__Work item__:
Return every line below in which "computer" appears.

__Input data__:
──────────────────────────────

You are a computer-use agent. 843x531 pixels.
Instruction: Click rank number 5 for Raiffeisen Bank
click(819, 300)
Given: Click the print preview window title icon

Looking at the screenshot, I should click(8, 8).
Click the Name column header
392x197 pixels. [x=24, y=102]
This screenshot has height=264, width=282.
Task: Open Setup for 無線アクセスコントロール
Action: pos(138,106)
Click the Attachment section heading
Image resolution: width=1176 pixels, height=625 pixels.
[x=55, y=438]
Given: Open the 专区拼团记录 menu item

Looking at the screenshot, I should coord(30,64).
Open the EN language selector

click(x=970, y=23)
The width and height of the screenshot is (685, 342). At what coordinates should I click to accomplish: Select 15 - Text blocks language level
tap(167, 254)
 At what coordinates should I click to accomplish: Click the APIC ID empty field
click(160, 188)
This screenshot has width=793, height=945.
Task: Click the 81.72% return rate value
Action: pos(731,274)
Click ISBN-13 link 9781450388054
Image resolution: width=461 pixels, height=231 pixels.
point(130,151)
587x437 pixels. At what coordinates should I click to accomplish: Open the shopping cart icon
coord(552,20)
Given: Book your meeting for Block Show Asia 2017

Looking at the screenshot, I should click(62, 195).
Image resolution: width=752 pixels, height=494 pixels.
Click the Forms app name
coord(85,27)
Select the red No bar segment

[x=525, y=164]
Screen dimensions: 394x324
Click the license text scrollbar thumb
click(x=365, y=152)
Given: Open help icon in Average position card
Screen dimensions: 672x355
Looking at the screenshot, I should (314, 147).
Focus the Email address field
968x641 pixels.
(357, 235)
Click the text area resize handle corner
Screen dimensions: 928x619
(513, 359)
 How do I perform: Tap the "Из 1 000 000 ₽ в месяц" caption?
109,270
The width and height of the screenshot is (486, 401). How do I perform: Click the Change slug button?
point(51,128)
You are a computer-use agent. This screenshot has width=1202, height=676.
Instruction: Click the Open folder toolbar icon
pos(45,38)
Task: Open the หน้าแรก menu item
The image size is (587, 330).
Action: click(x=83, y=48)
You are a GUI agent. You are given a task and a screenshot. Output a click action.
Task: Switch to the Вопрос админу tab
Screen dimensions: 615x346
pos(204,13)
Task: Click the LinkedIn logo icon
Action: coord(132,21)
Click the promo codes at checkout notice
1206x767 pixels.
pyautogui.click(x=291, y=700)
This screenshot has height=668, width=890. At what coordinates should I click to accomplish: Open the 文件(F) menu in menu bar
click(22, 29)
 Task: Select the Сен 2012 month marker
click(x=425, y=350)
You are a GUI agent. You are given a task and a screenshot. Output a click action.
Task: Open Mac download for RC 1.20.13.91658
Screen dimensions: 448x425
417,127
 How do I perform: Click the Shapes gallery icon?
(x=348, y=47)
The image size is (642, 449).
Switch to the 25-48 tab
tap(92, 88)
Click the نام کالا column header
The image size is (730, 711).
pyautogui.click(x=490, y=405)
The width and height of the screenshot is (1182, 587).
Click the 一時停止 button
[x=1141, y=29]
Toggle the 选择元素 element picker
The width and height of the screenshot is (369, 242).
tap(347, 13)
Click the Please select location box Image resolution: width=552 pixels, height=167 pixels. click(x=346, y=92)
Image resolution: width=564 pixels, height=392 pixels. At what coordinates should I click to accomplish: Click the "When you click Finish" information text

──────────────────────────────

__Solution to this exercise__:
You are a computer-use agent. 843x531 pixels.
You are a computer-use agent. This screenshot has width=1202, height=676.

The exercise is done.